Extracted information.

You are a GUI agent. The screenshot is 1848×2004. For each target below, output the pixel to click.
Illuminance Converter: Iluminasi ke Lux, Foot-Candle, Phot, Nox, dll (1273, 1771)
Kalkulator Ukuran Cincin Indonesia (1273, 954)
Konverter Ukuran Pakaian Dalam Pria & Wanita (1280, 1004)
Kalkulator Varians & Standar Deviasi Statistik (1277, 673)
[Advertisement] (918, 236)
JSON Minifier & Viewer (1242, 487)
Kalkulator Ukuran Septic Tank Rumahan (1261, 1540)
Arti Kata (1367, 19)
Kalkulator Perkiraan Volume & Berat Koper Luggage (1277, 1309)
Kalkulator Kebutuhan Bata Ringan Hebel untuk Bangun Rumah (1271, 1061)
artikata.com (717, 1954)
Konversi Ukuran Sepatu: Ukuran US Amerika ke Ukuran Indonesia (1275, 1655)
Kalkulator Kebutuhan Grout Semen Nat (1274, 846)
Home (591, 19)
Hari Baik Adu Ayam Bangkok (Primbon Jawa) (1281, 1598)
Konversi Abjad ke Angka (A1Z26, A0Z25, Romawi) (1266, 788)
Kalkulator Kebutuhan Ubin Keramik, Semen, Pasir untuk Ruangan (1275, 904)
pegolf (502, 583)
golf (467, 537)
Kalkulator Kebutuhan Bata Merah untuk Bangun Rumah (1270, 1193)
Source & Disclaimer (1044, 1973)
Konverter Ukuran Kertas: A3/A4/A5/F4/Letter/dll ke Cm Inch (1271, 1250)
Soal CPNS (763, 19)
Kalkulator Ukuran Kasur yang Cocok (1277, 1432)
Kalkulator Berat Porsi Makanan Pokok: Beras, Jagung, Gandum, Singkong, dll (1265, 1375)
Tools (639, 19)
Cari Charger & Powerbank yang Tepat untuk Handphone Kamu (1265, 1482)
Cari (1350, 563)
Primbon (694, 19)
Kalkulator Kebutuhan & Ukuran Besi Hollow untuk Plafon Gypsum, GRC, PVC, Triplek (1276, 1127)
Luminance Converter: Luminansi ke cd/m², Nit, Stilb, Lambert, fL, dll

Assignment. Send back each record exactly, and include them all.

Answer to this task.
You are a GUI agent. The screenshot is 1848×2004. For each target below, output the pixel to click.
Illuminance Converter: Iluminasi ke Lux, Foot-Candle, Phot, Nox, dll (1273, 1771)
Kalkulator Ukuran Cincin Indonesia (1273, 954)
Konverter Ukuran Pakaian Dalam Pria & Wanita (1280, 1004)
Kalkulator Varians & Standar Deviasi Statistik (1277, 673)
[Advertisement] (918, 236)
JSON Minifier & Viewer (1242, 487)
Kalkulator Ukuran Septic Tank Rumahan (1261, 1540)
Arti Kata (1367, 19)
Kalkulator Perkiraan Volume & Berat Koper Luggage (1277, 1309)
Kalkulator Kebutuhan Bata Ringan Hebel untuk Bangun Rumah (1271, 1061)
artikata.com (717, 1954)
Konversi Ukuran Sepatu: Ukuran US Amerika ke Ukuran Indonesia (1275, 1655)
Kalkulator Kebutuhan Grout Semen Nat (1274, 846)
Home (591, 19)
Hari Baik Adu Ayam Bangkok (Primbon Jawa) (1281, 1598)
Konversi Abjad ke Angka (A1Z26, A0Z25, Romawi) (1266, 788)
Kalkulator Kebutuhan Ubin Keramik, Semen, Pasir untuk Ruangan (1275, 904)
pegolf (502, 583)
golf (467, 537)
Kalkulator Kebutuhan Bata Merah untuk Bangun Rumah (1270, 1193)
Source & Disclaimer (1044, 1973)
Konverter Ukuran Kertas: A3/A4/A5/F4/Letter/dll ke Cm Inch (1271, 1250)
Soal CPNS (763, 19)
Kalkulator Ukuran Kasur yang Cocok (1277, 1432)
Kalkulator Berat Porsi Makanan Pokok: Beras, Jagung, Gandum, Singkong, dll (1265, 1375)
Tools (639, 19)
Cari Charger & Powerbank yang Tepat untuk Handphone Kamu (1265, 1482)
Cari (1350, 563)
Primbon (694, 19)
Kalkulator Kebutuhan & Ukuran Besi Hollow untuk Plafon Gypsum, GRC, PVC, Triplek (1276, 1127)
Luminance Converter: Luminansi ke cd/m², Nit, Stilb, Lambert, fL, dll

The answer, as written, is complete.